Biomarin suffers minimal bleeding on valrox readout

Three-year data from Biomarin’s haemophilia A gene therapy fail to quash concerns about durability, but the company insists that the results are good enough to file on.

The good news from the three-year update on Biomarin’s haemophilia A gene therapy: in patients who responded to valoctocogene roxaparvovec (valrox) bleeding rates remain impressively low, while enough subjects have hit a pre-specified regulatory criterion to allow the project to be filed for approval.

The not-so good news: effectiveness in the phase I/II trial has continued to wane, and early data from a phase III trial seem to suggest an even weaker response. These results seem to confirm concerns about the product’s durability and, further out, ability to compete with rival gene therapies. 

First to the phase I/II data, which was a three-year look at patients’ progress. The study tested two doses of valrox, 4x1013vg/kg and 6x1013vg/kg, though only the latter brought patients’ factor VIII level into a normal range, so is the major focus. 

For the higher dose, the median annualised bleed rate (ABR) remained at zero, with a mean ABR of 0.7 in the third year. Factor VIII levels measured with the chromogenic substrate assay produced a median 19.9% of normal, a fall from 26.2% at the end of year two.

This was expected to drop, and while this level might have disappointed some, it was probably the minimum required for valrox to be considered a viable product. 

Biomarin believes that Factor VIII expression is “nearing” a plateau, and says that its statistical models imply that valrox should be able to control bleeding for at least eight years. That might be enough for regulators, but with other haemophilia gene therapies in the offing valrox could struggle to remain competitive. 

Phase III

The company also provided a glimpse at the ongoing Gener8-1 phase III trial, which uses the 6x1013vg/kg dose. At the April 30, 2019 data cut-off, among the 16 subjects who had reached 26 weeks, seven had mean factor VIII levels above 40% of normal during weeks 23-26, while an eighth subject met this standard after April 30. Hitting this 40% threshold is the target agreed with regulators on both sides of the Atlantic for Biomarin to seek accelerated approval. 
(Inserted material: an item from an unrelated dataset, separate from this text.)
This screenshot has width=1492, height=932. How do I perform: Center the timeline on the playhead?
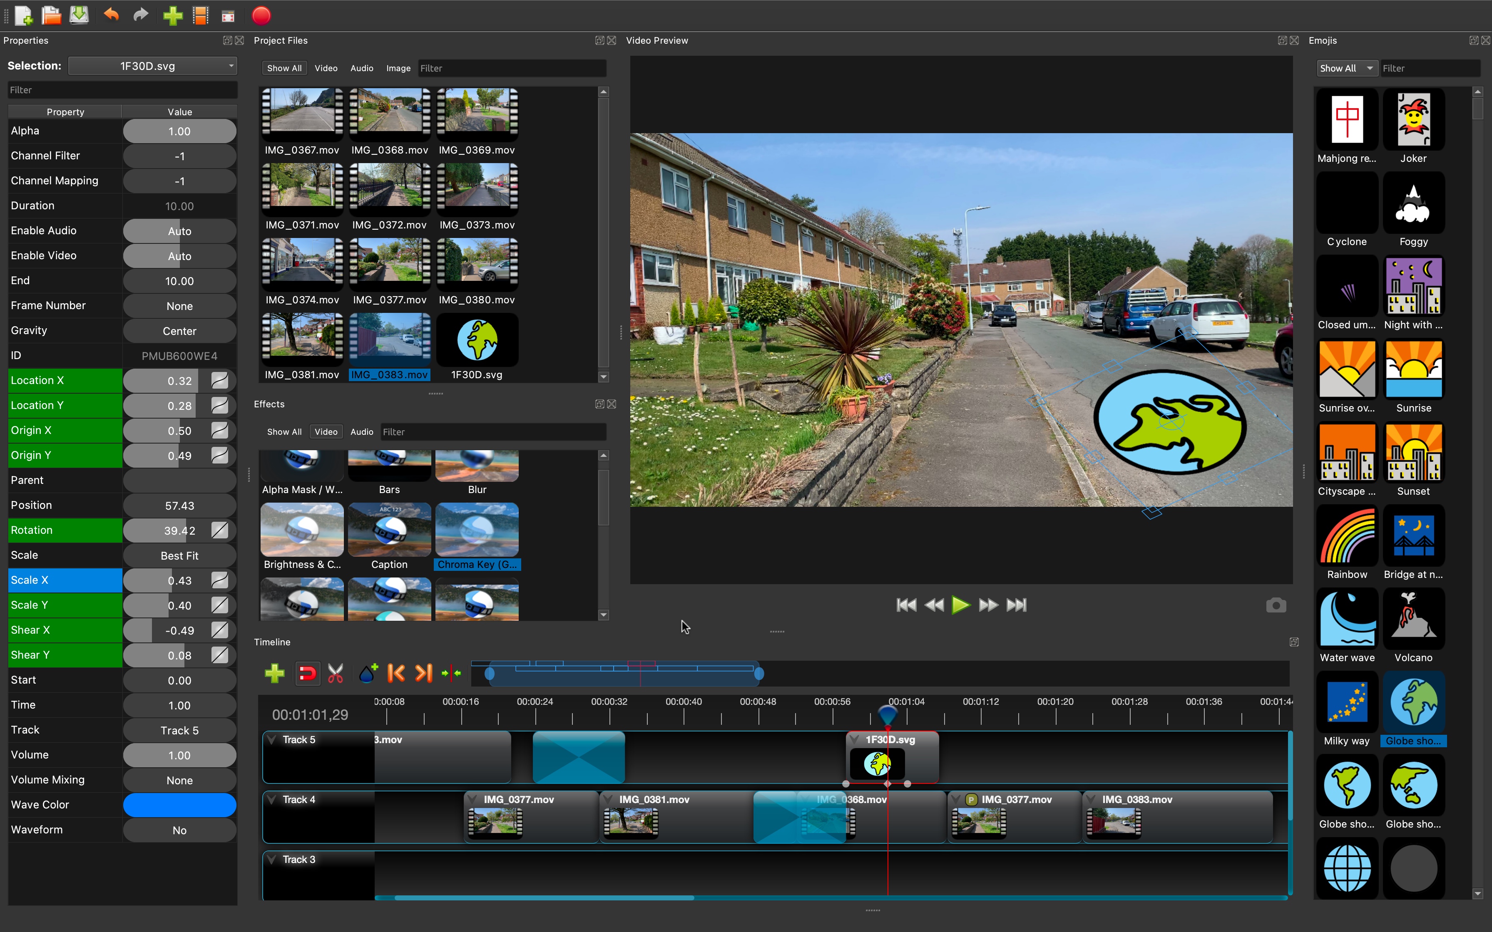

The sellside tried to spin the data as positive, but the phase I/II data in particular missed – albeit narrowly – the 20% of normal factor VIII target that had been mooted as a possible definition of success (Biomarin hopes long-term valrox data can stem the bleeding, May 22, 2019). 

Valrox might still have a chance of approval – Biomarin said it would set out a timeline for going to the regulators in the coming months. But the project does not seem capable of living up to gene therapy’s once-and-done promise.